Data under study
Start of Block

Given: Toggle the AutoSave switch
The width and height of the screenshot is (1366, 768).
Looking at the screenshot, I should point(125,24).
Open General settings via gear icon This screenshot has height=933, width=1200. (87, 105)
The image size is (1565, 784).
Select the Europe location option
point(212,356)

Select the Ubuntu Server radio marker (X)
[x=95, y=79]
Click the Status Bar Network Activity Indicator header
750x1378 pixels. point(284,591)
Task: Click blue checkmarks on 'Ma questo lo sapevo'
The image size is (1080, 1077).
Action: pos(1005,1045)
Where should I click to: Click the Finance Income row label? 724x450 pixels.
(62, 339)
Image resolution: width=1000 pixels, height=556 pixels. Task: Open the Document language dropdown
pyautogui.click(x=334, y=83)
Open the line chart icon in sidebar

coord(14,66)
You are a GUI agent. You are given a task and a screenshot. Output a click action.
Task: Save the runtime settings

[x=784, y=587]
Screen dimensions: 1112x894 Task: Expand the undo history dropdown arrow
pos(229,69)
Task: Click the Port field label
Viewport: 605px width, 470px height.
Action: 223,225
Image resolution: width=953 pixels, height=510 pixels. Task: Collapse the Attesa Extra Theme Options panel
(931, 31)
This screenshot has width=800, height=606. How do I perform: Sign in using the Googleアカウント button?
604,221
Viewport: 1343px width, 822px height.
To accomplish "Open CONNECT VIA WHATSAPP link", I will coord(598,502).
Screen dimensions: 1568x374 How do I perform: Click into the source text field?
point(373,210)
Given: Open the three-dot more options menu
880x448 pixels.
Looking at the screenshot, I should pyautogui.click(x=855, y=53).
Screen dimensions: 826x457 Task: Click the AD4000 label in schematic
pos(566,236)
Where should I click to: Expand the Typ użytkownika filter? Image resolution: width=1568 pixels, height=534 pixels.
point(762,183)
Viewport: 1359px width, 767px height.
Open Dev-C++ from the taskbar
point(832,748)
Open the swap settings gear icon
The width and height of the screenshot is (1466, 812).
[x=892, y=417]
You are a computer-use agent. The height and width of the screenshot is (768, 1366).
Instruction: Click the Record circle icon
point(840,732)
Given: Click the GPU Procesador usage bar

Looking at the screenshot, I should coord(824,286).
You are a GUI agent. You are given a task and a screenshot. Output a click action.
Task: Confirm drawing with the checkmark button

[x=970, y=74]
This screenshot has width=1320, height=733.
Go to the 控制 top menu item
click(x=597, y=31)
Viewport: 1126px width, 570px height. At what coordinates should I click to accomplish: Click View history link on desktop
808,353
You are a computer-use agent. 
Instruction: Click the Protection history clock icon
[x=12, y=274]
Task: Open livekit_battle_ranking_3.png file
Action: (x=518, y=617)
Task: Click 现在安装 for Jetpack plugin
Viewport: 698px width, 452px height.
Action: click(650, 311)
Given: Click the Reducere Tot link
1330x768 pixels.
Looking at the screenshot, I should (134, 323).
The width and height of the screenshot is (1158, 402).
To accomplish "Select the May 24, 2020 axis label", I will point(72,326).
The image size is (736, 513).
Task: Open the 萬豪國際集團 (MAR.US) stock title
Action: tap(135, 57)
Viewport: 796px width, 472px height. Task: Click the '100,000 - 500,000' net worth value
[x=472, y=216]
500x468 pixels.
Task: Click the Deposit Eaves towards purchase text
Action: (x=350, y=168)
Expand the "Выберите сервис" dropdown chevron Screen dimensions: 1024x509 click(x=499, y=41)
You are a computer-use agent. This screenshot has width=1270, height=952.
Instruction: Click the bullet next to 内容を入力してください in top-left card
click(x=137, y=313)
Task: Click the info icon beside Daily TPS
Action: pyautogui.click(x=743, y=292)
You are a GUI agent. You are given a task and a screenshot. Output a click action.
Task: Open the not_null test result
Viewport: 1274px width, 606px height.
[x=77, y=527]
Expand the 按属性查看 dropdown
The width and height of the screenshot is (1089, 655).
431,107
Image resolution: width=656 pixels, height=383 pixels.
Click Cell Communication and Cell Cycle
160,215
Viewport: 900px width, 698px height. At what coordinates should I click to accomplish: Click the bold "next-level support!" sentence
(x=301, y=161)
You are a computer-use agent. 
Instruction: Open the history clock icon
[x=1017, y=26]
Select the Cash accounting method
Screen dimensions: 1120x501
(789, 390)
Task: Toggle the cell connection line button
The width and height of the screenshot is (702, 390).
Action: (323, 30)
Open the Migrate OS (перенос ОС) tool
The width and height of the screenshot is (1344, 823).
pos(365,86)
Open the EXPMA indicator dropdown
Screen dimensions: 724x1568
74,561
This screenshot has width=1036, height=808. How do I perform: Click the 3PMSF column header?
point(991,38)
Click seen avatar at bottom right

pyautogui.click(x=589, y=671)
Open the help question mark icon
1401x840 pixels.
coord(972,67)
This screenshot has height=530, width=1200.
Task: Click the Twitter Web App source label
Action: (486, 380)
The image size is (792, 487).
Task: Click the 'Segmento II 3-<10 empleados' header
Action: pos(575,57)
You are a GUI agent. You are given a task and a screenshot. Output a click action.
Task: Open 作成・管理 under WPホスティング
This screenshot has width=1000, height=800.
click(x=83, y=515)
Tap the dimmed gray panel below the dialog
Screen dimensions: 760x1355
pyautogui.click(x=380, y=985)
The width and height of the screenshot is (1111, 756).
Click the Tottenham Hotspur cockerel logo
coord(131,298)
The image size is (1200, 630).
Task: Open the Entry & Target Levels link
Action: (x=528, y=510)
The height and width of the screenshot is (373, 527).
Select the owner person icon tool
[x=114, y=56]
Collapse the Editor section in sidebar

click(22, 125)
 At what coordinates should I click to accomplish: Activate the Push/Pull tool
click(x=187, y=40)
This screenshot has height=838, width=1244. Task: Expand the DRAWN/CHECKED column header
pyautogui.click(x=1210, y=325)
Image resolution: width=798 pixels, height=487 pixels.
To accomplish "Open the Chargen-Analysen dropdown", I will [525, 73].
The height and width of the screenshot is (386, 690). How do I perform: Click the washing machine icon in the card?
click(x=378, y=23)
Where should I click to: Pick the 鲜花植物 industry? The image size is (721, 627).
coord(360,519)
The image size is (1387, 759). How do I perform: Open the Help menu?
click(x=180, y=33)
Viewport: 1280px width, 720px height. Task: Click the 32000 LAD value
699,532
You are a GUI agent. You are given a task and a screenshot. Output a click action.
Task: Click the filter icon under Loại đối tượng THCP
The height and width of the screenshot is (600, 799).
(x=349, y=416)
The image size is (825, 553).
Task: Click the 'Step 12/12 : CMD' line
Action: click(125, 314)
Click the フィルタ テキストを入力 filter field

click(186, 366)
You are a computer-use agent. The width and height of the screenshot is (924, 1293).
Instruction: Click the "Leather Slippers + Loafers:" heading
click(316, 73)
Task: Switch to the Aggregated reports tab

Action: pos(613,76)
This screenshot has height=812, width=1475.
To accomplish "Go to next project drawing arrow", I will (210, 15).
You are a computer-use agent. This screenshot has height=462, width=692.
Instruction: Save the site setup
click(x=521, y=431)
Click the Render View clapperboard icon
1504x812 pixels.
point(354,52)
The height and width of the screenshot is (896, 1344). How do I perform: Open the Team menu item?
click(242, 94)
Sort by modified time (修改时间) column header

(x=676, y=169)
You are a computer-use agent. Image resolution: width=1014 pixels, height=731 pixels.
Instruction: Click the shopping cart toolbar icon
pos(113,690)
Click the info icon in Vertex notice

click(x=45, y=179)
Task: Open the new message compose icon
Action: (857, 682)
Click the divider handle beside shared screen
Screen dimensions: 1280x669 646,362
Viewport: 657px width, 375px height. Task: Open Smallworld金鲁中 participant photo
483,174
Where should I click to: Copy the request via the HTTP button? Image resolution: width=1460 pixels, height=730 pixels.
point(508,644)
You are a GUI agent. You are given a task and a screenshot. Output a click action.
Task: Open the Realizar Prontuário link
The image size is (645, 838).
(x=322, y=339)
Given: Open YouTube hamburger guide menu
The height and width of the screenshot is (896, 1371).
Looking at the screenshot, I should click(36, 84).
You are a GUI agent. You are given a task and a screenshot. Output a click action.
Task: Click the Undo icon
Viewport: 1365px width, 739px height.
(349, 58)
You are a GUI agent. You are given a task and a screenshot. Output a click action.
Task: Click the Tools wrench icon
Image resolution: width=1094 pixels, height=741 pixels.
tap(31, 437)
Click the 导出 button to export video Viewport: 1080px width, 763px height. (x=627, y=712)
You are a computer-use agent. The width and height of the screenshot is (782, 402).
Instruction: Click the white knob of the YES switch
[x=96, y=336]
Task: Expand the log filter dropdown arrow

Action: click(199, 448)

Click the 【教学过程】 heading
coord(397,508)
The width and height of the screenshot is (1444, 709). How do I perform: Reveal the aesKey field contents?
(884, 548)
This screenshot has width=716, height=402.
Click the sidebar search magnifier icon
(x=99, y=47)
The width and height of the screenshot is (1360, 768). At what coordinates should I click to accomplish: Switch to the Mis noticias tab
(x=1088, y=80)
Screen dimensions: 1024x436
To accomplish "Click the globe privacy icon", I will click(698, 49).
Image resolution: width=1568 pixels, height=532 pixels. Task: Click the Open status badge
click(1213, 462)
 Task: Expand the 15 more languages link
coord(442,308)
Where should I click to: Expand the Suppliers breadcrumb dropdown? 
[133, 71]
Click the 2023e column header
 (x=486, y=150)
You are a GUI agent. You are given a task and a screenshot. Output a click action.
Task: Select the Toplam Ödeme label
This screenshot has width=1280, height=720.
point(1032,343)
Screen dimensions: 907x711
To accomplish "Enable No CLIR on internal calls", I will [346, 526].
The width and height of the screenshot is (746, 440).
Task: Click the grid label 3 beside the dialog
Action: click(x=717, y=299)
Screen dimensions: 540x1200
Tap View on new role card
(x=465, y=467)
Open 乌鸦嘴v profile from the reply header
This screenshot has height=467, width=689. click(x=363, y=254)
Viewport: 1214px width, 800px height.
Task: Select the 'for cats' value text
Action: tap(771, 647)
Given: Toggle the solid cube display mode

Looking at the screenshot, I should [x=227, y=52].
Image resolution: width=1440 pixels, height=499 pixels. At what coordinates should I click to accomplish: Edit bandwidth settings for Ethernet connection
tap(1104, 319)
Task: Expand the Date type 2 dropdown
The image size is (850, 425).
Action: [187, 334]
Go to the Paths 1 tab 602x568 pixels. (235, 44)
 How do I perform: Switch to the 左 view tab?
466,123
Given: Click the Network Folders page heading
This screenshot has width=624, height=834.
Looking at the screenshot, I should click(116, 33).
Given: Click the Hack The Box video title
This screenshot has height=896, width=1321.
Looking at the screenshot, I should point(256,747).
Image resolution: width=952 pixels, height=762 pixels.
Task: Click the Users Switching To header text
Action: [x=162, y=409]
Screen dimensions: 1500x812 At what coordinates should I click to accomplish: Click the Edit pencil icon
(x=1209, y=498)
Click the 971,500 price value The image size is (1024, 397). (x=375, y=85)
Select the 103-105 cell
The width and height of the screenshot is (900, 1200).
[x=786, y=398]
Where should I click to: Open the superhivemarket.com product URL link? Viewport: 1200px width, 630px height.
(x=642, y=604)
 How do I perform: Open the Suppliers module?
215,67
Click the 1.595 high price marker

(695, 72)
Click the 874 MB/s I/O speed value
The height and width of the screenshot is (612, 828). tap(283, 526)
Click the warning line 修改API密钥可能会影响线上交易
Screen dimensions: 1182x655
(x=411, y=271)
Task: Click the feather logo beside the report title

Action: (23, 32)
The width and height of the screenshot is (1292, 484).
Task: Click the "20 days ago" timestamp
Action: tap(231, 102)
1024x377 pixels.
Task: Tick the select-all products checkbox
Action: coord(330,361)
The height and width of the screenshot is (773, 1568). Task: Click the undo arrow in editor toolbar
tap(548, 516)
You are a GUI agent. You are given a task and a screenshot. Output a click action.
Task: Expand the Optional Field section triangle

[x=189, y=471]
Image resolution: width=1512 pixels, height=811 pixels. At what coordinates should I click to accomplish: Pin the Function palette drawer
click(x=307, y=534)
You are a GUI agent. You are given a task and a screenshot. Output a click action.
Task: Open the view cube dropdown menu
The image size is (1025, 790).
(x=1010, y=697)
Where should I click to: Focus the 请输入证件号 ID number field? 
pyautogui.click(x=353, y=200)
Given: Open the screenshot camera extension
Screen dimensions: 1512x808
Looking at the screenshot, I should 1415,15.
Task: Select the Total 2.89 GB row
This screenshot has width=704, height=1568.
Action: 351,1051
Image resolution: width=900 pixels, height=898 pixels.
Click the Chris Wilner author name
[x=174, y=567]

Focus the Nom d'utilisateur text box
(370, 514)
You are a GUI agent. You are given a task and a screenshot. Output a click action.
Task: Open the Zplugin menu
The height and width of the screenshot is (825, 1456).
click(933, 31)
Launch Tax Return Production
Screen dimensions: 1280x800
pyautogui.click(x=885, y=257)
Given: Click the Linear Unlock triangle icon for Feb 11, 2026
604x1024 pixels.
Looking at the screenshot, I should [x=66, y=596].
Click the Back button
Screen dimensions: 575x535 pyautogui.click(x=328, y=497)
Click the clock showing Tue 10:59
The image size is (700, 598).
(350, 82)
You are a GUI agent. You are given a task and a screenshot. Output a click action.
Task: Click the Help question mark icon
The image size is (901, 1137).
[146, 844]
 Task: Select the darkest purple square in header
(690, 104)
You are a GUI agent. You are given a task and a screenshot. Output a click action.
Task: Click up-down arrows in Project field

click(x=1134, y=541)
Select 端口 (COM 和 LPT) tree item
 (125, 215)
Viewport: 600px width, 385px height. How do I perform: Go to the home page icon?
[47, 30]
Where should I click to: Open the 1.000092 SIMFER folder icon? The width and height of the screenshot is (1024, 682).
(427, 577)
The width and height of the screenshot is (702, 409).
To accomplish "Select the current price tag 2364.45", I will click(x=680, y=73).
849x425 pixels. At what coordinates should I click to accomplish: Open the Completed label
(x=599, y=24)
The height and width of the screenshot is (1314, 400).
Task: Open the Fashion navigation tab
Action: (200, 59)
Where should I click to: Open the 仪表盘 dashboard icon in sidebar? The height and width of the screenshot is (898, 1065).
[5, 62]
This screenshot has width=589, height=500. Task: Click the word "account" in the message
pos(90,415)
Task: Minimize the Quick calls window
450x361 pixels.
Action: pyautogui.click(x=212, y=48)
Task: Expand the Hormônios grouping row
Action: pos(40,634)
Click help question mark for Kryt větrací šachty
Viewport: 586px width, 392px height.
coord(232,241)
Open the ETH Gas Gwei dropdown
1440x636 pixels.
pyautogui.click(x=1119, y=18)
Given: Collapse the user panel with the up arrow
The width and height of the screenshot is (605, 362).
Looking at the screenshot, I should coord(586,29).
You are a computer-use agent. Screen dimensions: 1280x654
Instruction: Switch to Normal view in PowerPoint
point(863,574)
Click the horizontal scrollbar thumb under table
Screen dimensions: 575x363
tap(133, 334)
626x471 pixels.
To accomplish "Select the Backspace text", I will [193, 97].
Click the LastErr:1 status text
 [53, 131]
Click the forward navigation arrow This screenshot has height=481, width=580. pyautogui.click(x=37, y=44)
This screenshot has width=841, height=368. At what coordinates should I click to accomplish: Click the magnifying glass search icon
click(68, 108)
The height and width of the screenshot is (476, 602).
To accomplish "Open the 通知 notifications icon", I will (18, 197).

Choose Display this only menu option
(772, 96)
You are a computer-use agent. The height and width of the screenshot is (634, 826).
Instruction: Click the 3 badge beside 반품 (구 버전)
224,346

End of Block

Problem description
For this exercise, output exactly the lines above from the line with "Where should I click to: Focus" to the line with "Task: Select the Total 2.89 GB row", counting both, and leave out the rest.

Answer section
Where should I click to: Focus the 请输入证件号 ID number field? 
pyautogui.click(x=353, y=200)
Given: Open the screenshot camera extension
Screen dimensions: 1512x808
Looking at the screenshot, I should 1415,15.
Task: Select the Total 2.89 GB row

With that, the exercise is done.